Goal of the exercise –
Search the data below for the word "computer" and copy each line that holds it.

Provided information –
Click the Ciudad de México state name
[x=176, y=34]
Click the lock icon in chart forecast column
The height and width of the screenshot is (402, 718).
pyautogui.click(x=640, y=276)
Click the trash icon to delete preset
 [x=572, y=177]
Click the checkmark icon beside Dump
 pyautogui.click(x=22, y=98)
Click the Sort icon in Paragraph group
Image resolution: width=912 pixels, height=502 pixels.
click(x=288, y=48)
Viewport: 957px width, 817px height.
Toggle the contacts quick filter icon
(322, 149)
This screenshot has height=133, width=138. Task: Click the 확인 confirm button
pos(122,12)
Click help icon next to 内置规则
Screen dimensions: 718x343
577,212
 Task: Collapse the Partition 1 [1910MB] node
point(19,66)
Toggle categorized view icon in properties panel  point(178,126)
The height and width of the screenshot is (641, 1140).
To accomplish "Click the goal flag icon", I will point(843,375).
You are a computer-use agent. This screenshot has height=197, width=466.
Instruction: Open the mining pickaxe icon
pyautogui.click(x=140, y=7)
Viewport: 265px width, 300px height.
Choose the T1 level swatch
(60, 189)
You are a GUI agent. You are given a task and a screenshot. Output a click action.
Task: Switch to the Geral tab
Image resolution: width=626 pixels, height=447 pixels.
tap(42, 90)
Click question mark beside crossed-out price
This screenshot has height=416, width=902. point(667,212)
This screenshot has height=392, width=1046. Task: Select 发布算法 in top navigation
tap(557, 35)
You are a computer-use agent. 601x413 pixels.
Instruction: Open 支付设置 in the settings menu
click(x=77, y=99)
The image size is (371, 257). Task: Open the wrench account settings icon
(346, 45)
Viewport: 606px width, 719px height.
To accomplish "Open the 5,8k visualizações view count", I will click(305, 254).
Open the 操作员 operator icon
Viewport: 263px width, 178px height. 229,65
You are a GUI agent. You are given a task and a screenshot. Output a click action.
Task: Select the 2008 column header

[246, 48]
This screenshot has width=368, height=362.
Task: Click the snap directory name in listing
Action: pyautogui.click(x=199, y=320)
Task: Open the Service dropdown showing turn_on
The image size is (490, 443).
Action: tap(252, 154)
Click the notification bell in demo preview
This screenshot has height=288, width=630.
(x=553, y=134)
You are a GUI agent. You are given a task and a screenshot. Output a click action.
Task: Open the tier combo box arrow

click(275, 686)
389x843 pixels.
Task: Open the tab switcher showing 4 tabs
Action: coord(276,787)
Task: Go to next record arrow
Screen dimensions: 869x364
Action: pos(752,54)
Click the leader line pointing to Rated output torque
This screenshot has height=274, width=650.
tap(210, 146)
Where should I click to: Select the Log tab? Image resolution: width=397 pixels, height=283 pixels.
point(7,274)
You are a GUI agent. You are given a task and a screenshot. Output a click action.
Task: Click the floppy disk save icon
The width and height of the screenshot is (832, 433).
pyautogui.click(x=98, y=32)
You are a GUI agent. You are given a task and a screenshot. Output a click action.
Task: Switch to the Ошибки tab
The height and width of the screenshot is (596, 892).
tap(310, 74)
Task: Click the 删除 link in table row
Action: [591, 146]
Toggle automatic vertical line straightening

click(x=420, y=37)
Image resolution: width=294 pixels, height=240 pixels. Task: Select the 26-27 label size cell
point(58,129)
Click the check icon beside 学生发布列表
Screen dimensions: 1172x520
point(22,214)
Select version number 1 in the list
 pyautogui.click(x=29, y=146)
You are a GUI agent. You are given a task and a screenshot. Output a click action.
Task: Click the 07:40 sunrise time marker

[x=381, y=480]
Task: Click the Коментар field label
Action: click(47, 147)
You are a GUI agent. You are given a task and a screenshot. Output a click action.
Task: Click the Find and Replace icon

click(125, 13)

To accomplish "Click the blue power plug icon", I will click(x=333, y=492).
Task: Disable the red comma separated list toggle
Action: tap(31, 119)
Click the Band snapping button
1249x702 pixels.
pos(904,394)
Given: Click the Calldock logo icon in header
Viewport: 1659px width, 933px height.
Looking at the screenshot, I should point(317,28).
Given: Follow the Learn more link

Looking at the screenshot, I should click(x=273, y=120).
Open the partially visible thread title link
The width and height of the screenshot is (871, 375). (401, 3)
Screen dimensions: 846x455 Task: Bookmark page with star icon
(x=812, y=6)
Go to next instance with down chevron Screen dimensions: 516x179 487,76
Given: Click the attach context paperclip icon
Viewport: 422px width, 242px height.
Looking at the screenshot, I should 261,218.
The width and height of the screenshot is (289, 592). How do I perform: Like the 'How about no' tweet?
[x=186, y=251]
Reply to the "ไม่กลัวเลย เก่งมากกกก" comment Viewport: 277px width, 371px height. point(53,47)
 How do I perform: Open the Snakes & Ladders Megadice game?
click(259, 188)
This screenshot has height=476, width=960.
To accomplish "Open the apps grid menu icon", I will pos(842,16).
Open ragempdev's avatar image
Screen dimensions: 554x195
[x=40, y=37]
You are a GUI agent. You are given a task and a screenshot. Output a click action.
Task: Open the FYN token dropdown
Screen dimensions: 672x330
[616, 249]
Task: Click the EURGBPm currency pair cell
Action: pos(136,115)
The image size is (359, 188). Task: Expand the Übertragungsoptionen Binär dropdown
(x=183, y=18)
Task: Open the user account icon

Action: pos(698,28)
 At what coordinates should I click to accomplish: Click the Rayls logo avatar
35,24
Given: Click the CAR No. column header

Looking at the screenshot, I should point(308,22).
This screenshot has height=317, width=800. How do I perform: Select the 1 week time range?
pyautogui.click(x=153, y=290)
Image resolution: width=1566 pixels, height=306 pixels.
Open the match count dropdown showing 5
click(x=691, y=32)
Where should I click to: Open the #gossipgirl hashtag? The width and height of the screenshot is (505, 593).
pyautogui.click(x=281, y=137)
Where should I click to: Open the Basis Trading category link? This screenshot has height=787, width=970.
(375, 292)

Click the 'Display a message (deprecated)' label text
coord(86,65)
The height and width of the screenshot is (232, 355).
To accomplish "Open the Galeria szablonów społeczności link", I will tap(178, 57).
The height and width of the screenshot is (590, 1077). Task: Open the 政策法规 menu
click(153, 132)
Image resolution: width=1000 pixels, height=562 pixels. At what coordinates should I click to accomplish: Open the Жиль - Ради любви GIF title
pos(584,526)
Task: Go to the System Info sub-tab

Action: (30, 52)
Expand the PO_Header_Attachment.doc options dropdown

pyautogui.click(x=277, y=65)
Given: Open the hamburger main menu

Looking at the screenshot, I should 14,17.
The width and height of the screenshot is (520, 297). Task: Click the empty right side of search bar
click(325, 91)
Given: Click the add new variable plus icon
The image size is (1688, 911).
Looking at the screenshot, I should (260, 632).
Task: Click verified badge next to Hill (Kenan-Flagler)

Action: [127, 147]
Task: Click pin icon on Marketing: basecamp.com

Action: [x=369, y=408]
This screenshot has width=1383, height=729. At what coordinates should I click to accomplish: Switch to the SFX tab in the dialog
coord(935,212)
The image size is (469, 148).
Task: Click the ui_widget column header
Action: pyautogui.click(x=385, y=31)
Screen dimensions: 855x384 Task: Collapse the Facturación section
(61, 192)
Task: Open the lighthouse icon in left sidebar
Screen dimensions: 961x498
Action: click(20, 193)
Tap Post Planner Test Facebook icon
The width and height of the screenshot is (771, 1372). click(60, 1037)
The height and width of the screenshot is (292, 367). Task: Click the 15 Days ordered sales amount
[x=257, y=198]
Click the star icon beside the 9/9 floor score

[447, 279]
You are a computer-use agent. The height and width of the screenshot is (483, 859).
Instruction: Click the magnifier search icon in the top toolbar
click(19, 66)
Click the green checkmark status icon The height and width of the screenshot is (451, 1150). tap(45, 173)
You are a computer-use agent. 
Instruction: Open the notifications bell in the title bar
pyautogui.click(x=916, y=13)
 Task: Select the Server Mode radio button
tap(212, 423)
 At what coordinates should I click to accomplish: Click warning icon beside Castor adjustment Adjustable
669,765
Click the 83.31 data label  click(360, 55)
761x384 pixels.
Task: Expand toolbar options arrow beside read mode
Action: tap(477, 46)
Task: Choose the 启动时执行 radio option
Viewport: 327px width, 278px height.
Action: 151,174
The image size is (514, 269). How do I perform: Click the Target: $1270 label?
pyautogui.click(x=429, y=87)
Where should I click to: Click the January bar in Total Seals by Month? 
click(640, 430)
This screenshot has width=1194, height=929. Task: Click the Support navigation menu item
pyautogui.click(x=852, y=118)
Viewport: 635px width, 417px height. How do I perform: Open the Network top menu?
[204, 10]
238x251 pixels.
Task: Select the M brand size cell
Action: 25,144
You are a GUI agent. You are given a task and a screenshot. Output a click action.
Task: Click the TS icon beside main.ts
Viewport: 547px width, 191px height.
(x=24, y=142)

Written answer –
You are a computer-use agent. This screenshot has height=197, width=466.
You are a computer-use agent. 601x413 pixels.
You are a computer-use agent. The height and width of the screenshot is (483, 859).
You are a computer-use agent. 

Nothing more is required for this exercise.